→ Study questions
1. In the health reporting guide, rewrite the part that opens with the words containing "Data Resources" and closes with "answer specific queries.", changing "health reporter" to "health journalist".
2. Translate this sentence from the health reporting guide into Spanish: "Retraction Watch tracks retractions of scientific papers."
3. Go on writing the health reporting guide from the point where it stops.

→ Supplied passage
----------------
Contents
  1. I. Introduction (15m)
  2. II. Health Reporting (40m)
  3. III. Health Storytelling (15m)

Health Guide / Evidence

Data Resources

If you're a health reporter, the Centers for Medicare and Medicaid Services Data Navigator needs no introduction. (It does need a designer, though.)

The Institute for Health Metrics and Evaluation's charts can tell you where each U.S. county ranks on obesity, binge drinking, and deaths from just about every cause you could think of. IHME also hosts the Global Burden of Disease report, a staggeringly complex project that assembles data on causes of death and disability from everywhere in the world into easy-to-use visualizations. IHME's staff can also answer specific queries.

County Health Rankings shows where counties stand on air quality, tobacco use, access to care and other issues that affect health.

Dartmouth Atlas of Health Care uses CMS Medicare data to compare and rank hospitals and regions on readmission rates, percent of end-stage patients who die in the hospital, use of the health care system and many other issues. Easier to use than CMS, but covers a limited number of topics.

There are also topic-specific public databases on every issue in every state. (The quality is better in some places than others.) Here's a few from New York State to give an idea.

And here are some places to get not health data, but information about health data:

  • Health News Review reviews news stories and press releases on health for accuracy, and has toolkits to help you analyze studies.
  • Retraction Watch tracks retractions of scientific papers.
  • This tip sheet from ProPublica's Charlie Ornstein tells you how to read CMS data - and why it's such an exciting time to be a health journalist!
  • Clear Health Costs has data on what providers charge for common elective health procedures - and crowdsourced information on what people actually pay.

The positive deviant

When journalists get hold of one of the above databases, or any other data set, it's our instinct to look for the worst performer - and pounce. When a new report comes out on hospital c-section rates, for example, journalists will usually focus on the local hospital that's doing the worst. But that story would be stronger if we also included the local hospital that's doing the best, and examine how it achieved those results.

A positive deviant is someone, somewhere or something that's getting better results with the same resources. That last part is important. You'd expect the wealthy New York City suburbs of Westchester County to do a lot better on health indicators than Bronx County, the poorest urban county in America. That doesn't make Westchester a positive deviant. On the other hand, if Westchester was doing only a little better than the Bronx on a particular indicator, then it's the Bronx that could be a positive deviant: What did this poor county do to pull almost even with the rich ones?

This story looks at how one of the poorest countries in Maine became one of the healthiest - a textbook positive deviant. (Spoiler: Sending nurses to people's homes was key.)
----------------
→ Exercise data
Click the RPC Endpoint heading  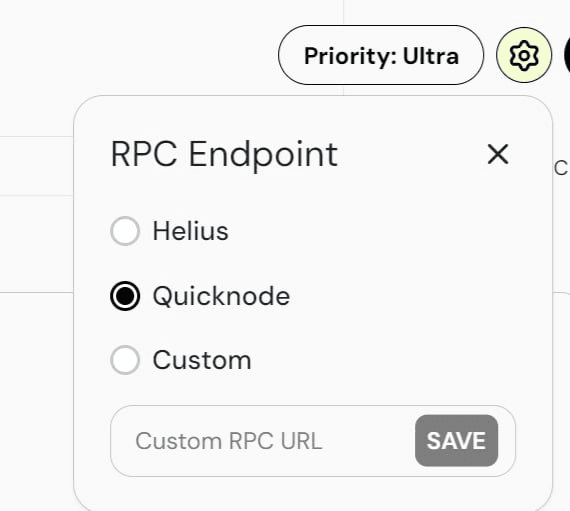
----------------
→ Task-by-task answers
1.
Data Resources

If you're a health journalist, the Centers for Medicare and Medicaid Services Data Navigator needs no introduction. (It does need a designer, though.)

The Institute for Health Metrics and Evaluation's charts can tell you where each U.S. county ranks on obesity, binge drinking, and deaths from just about every cause you could think of. IHME also hosts the Global Burden of Disease report, a staggeringly complex project that assembles data on causes of death and disability from everywhere in the world into easy-to-use visualizations. IHME's staff can also answer specific queries.

2. Retraction Watch hace un seguimiento de las retractaciones de artículos científicos.

3.
Positive deviant stories don't have to be about stellar health outcomes. They can cover great improvement as well. One example is a story by Stephanie O'Neill of KPCC about Riverside Hospital, which greatly reduced its hospital-based infections, going from "unacceptable" to "average." Riverside still ended up at the middle of the pack - but how it climbed there from the bottom is a good positive deviant story.

Databases and rankings are an easy source of positive deviants. If you consider the database trustworthy enough to be the source of a problem-focused story, you can trust it for a solutions story as well.

But you can find positive deviants in other ways. At WAMU public radio in Washington, D.C., the seed for a solutions series was planted when an editor drove by a mental health center that was emblematic of the capital area's problems with mental health treatment and had been shuttered in 1991. She asked herself, "I wonder what's happened since?" The team found a United Cerebral Palsy study saying that Washington had risen from one of the worst places in the nation for people with physical and developmental disabilities to one of the best. That's a form of a positive deviant story.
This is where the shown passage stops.